A storefront money lender who required a Calgary woman to pay back nearly double the amount of her loan is under investigation by Alberta officials.
The province has already issued an order against Cash Store Financial, which owns The Cash Store and Instaloans.
'To the extent that the allegations are not supportable, Cash Store will take all necessary steps to dispute the findings and the order.—Cash Store Financial
Donna Kapalka, a disabled woman on a fixed income, said she borrowed $100 from Instaloans in February and had to pay back nearly $195.
In Alberta, money lenders can only charge $23 on every $100 borrowed. Kapalka received the money on a "cash card," similar to a pre-paid credit card with a $100 limit.
"When I told everybody what I had to pay, they said that's a heck of a lot of money," she said.
Staff told her the fee was high because she was issued the cash card, Kapalka recalled. "I said you never gave me any other option."
Company disputes order
In May, Service Alberta issued an order against Cash Store Financial. The order says the company can't charge extra for loans put on credit cards and should allow borrowers to cancel loans during a cooling-off period.
In response to the order, the company issued a statement on its website last month, calling the order "surprising" and arguing it has been "a leader in consumer protection."

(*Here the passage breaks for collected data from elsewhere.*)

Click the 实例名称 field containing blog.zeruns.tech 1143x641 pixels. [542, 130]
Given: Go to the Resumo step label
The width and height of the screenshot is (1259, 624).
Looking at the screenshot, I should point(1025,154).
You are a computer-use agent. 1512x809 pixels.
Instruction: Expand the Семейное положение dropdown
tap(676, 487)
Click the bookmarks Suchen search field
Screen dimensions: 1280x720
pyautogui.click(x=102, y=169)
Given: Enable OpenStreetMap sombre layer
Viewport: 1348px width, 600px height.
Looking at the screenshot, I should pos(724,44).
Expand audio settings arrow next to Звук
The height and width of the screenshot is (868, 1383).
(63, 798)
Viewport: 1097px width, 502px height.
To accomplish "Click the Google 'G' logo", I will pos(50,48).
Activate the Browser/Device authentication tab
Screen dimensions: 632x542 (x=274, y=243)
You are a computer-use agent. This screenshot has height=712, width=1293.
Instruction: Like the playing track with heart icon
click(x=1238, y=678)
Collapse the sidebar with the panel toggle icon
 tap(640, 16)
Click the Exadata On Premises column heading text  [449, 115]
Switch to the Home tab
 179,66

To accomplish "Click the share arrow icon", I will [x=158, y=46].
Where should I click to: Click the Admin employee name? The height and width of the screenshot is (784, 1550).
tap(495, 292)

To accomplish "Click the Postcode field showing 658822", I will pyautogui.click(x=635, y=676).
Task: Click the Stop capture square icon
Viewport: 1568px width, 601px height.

"Company policy is to provide customers with the ability to immediately receive proceeds of their loan by way of cheque. Customers can and do receive loan proceeds, in branch, immediately upon request. The receipt by a customer of a loan offered or arranged by Cash Store is not contingent upon the purchase of any other good or service, including cash cards," he said.
"To the extent that the allegations are not supportable, Cash Store will take all necessary steps to dispute the findings and the order."
The province has fielded more than a dozen complaints against the company and is investigating Kapalka's complaint, said Service Alberta spokesman Mike Berezowsky.
"We issued a director's order – that's a step up from a warning. It's a legally binding order under the Fair Trading Act that the company has to comply with the conditions of it."
Such orders are sometimes simply an interim measure while they investigate other complaints, he said.